On this journey of Mary, see p. 123. The complement with Mary appears to us to depend, not on the verb ἀπογράψασθαι, to be enrolled, as Meyer, Bleek, etc., decide, but on the entire phrase ἀνέβη ἀπογράφασθαι, he went up to be enrolled, and more especially on he went up. For, as Wieseler observes, the important point for the context is, that she went up, not that she was enrolled. And the words in apposition, being great with child, connect themselves much better with the idea of going up than with that of being enrolled.
There is great delicacy in the received reading, which has also the best support critically, his espoused wife. The substantive indicates the character in which Mary made the journey; the participle recalls the real state of things. The Alex., not having perceived this shade of thought, have wrongly omitted γυναικί.
From the last proposition of Luke 2:7, in which φάτνη, a manger, seems opposed to κατάλυμα, an inn, some interpreters have inferred that the former of these two words should here have a wider sense, and signify a stable. But this meaning is unexampled. We have merely to supply a thought: “in the manger, because they were lodging in the stable, seeing that...” The article τῇ designates the manger as that belonging to the stable. The Alex., therefore, have wrongly omitted it.
Did this stable form part of the hostelry? or was it, as all the apocryphal writings and Justin allege, a cave near the city? In the time of Origen, a grotto was shown where the birth of Jesus took place. It was on this place that Helena, the mother of Constantine built a church; and it is probable that the Church Mariae de Praesepio is erected on the same site. The text of Luke would not be altogether incompatible with this idea. But probably it is only a supposition, resulting on the one hand from the common custom in the East of using caves for stables, and on the other from a mistaken application to the Messiah of Isaiah 33:16, “ He shall dwell in a lofty cave,” quoted by Justin.
The expression first-born naturally implies that the writer believed Mary had other children afterwards, otherwise there would be no just ground for the use of this term.
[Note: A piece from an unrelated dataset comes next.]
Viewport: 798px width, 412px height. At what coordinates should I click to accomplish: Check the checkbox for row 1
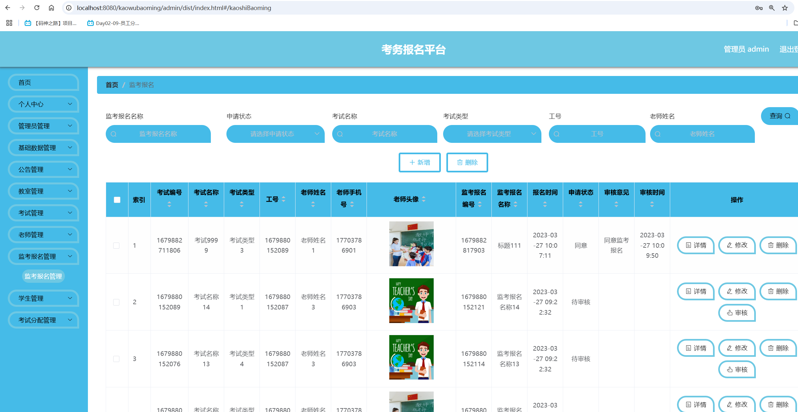coord(116,245)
It may be said that Luke employs it with a view to the account of the presentation of Jesus in the temple as a first-born son (Luke 2:22 et seq.). But this connection is out of the question in Matthew 1:25.
This expression proves that the composition of the narrative dates from a time posterior to the birth of the brothers and sisters of Jesus.
Thus was accomplished, in the obscurity of a stable, the fact which was to change the face of the world; and Mary's words (Luke 1:51), “ He hath put down the mighty, and exalted the lowly,” were still further verified. “ The weakness of God is stronger than men,” says St. Paul; this principle prevails throughout all this history, and constitutes its peculiar character.